Current work focuses on best practices in judicial administration, including a look at how the use of virtual technologies during the COVID-19 pandemic has affected different groups of court users, and whether and how continued use of virtual platforms should be part of the post-pandemic “normal.” The institute also is nearing completion of a major qualitative study of law clerk hiring practices and the broad range of views on diversity in the federal circuit courts.
Again working with Professor Maroney, the institute has presented a series of webinars about emotion regulation and the elements of judicial temperament. Responding to the impact of the pandemic on the work and personal lives of judges, the institute also has offered programs on wellness and resiliency to a host of federal and state courts. Great synergies are possible from such collaborations between academics and judges.

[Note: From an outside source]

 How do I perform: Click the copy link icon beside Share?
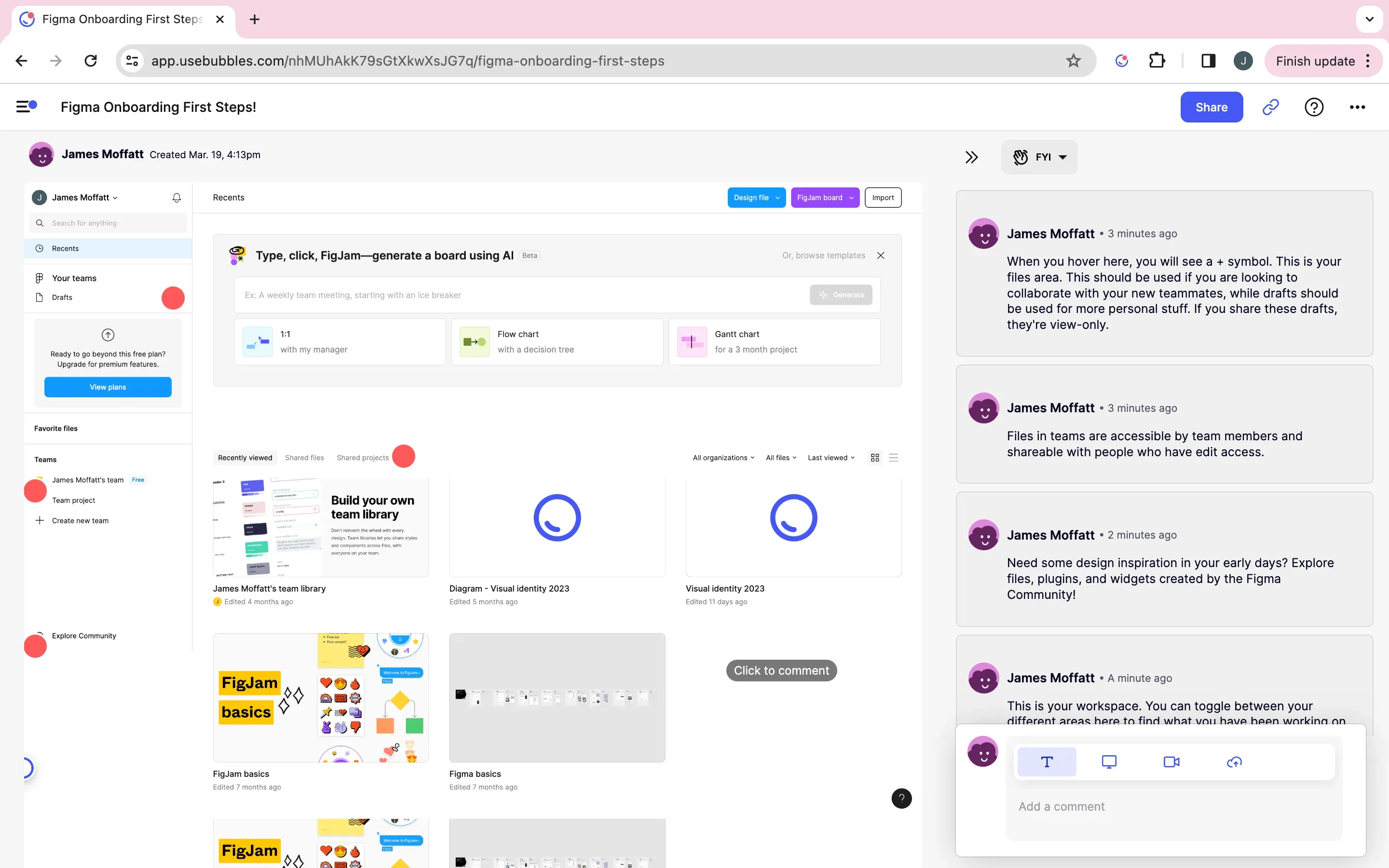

The Hobbesian paradigm of judges as impersonal and two-dimensional never has reflected the reality that judges are complex human beings. Judicial educators have sought to understand that complexity and to open pathways for judges to become aware of and come to terms with it. Once considered off-topic and largely irrelevant, educational content that explores and illuminates the human side of judging is now the state of the art not only in the United States but in many judiciaries around the world. It has been a deeply rewarding experience to have been part of that evolution.